ISF Disappointment at Slow Implementation of ILO 185
The International Shipping Federation (ISF), which represents maritime employers globally, says that the low level of implementation of the International Labour Organization (ILO) Convention 185, concerning the facilitation of shore leave and crew transits, is a continuing source of disappointment.
Speaking in Manila this week, at a seminar organized by the International Federation of Shipmasters' Associations (IFSMA), ISF Director of Employment Affairs, Natalie Shaw, explained that the ILO Seafarers’ Identity Documents Convention (ILO 185) - which ISF helped to negotiate on behalf of employers in 2003 - was adopted as part of a package of measures following the terrorist attacks in 2001.
“The wide ratification of the Convention would have materially assisted the welfare of seafarers as well as addressing the security concerns of port states.” said Mrs Shaw. She explained that under the terms of the Convention, and as a part of a quid pro quo for requiring seafarers to carry new ILO identity documents, port states were meant to find ways of making access to shore leave easier.

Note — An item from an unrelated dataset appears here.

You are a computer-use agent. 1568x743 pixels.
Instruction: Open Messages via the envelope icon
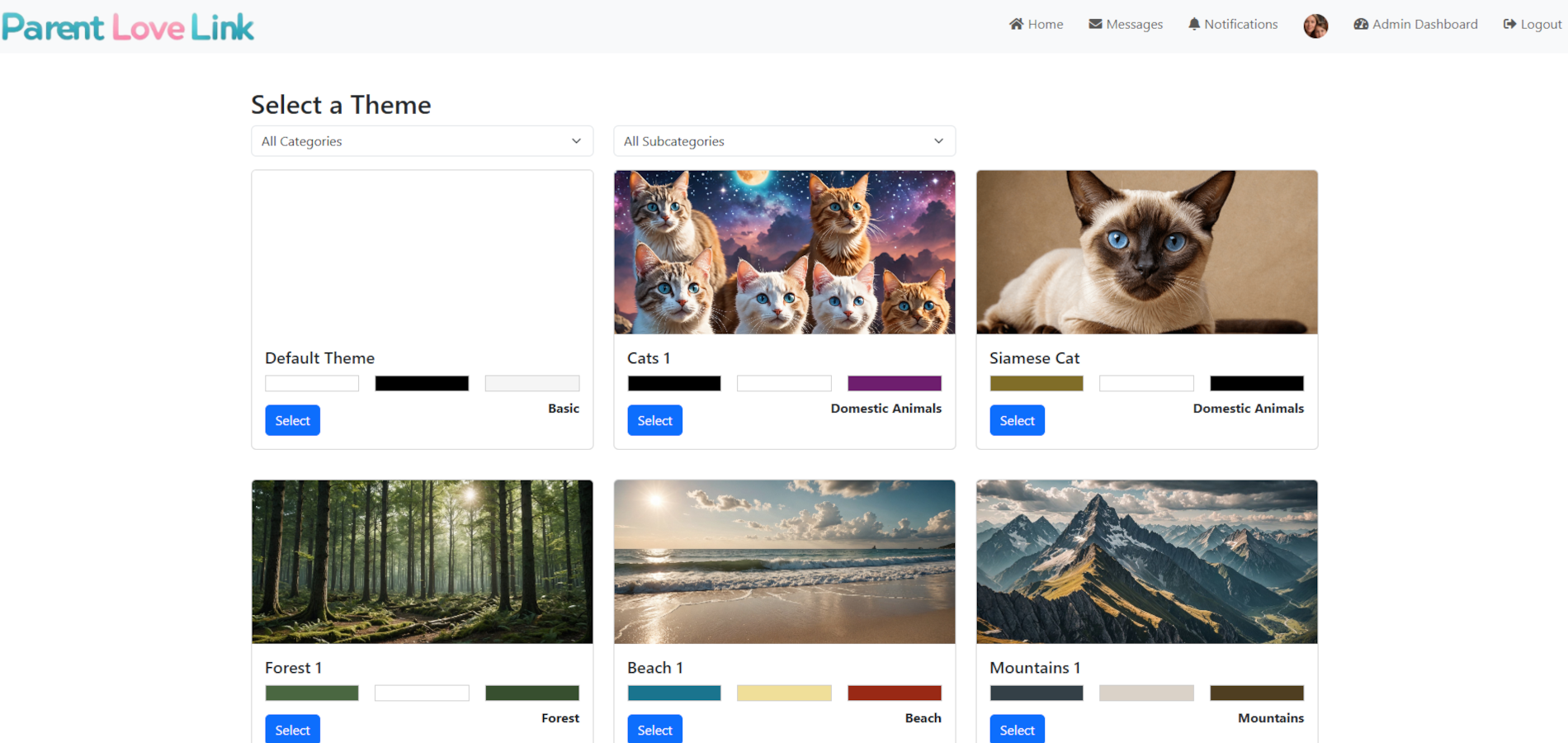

For example, while ILO 185 discourages port states from requiring seafarers to have to obtain visas, reflecting the special nature of their employment, the Convention does not explicitly prohibit them from doing so, provided that the port state concerned takes equivalent measures. This might include allowing seafarers to obtain visas on arrival, rather than requiring them to obtain visas from overseas consulates.

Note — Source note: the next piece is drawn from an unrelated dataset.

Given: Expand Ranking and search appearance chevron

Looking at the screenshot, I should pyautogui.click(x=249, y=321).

However, according to ISF, insistence by port states that seafarers must obtain visas in advance of arrival in port is still a major problem in the United States, Europe and elsewhere. “If governments insist on requiring seafarers to obtain visas, which is contrary to the spirit of relevant ILO Conventions and the IMO FAL Convention, it should be made possible for seafarers to obtain visas on arrival.” suggested Mrs Shaw.
One of the problems connected to the low level of implementation by governments of ILO Convention 185 is that the technical specifications for the required seafarers’ identity documents are different to those used in passports or by the aviation industry.

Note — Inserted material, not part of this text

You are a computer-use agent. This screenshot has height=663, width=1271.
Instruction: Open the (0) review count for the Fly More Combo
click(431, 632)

“The equipment needs to be interoperable, and understandably countries are reluctant to pay the costs required to purchase equipment solely for the use of seafarers.” said Ms Shaw. “It would be much more viable to align the standards with those that exist elsewhere. 24 countries have now ratified Convention 185 but few are able to issue the new ILO ID cards and there are few machines available internationally that can read them.”
However, ISF remains committed to encouraging the widespread ratification of ILO 185, and finding a way forward at ILO so that the technical specifications for the ID cards might be modified.
The ILO Seafarers’ Identity Documents Convention (Revised) (ILO 185) exists separately to the ILO Maritime Labour Convention, 2006, which consolidates most other ILO maritime standards in a single instrument and which will enter into force worldwide in August 2013.